**What is expected**
Give every line of the items below as a Markdown table with the columns Row and Text: put a running row number in Row and the line itself in Text, and leave out blank lines and the pictures.
————————
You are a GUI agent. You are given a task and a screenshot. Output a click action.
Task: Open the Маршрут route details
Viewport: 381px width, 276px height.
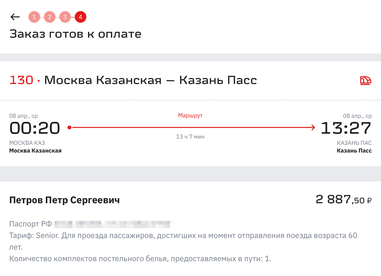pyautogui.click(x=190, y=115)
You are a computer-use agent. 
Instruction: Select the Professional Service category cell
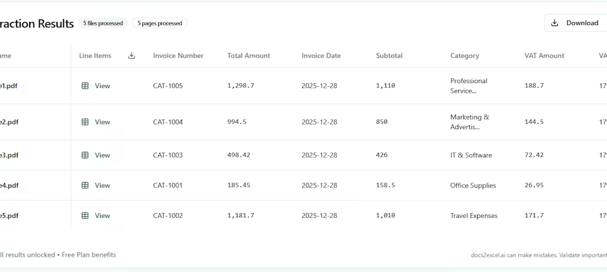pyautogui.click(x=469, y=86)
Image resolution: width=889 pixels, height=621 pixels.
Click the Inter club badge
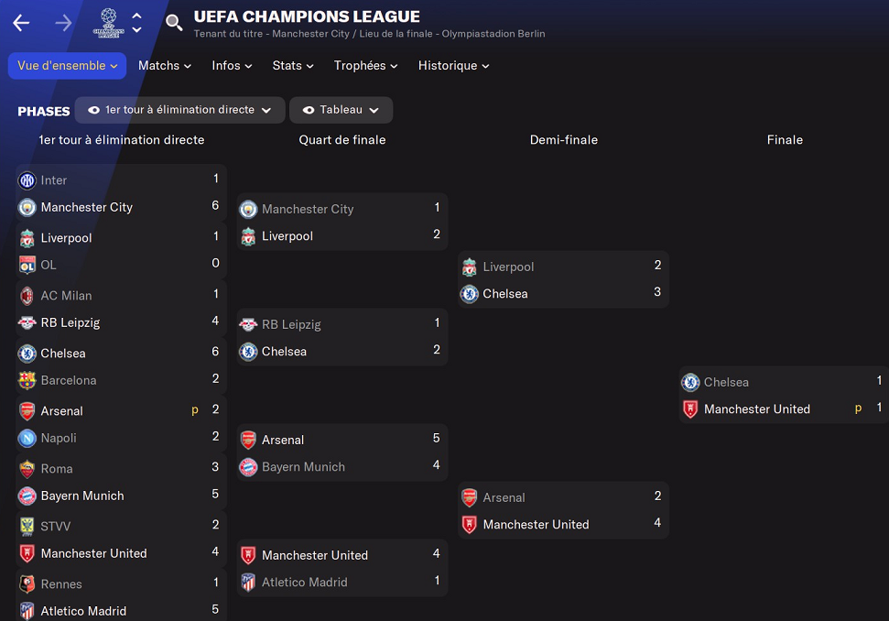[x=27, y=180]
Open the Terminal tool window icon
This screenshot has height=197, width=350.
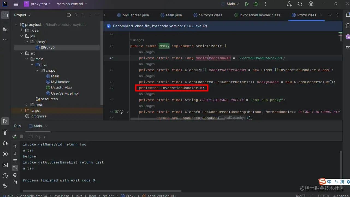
————————
**Correct result**
| Row | Text |
|---|---|
| 1 | You are a GUI agent. You are given a task and a screenshot. Output a click action. |
| 2 | Task: Open the Маршрут route details |
| 3 | Viewport: 381px width, 276px height. |
| 4 | pyautogui.click(x=190, y=115) |
| 5 | You are a computer-use agent.  |
| 6 | Instruction: Select the Professional Service category cell |
| 7 | pyautogui.click(x=469, y=86) |
| 8 | Image resolution: width=889 pixels, height=621 pixels. |
| 9 | Click the Inter club badge |
| 10 | [x=27, y=180] |
| 11 | Open the Terminal tool window icon |
| 12 | This screenshot has height=197, width=350. |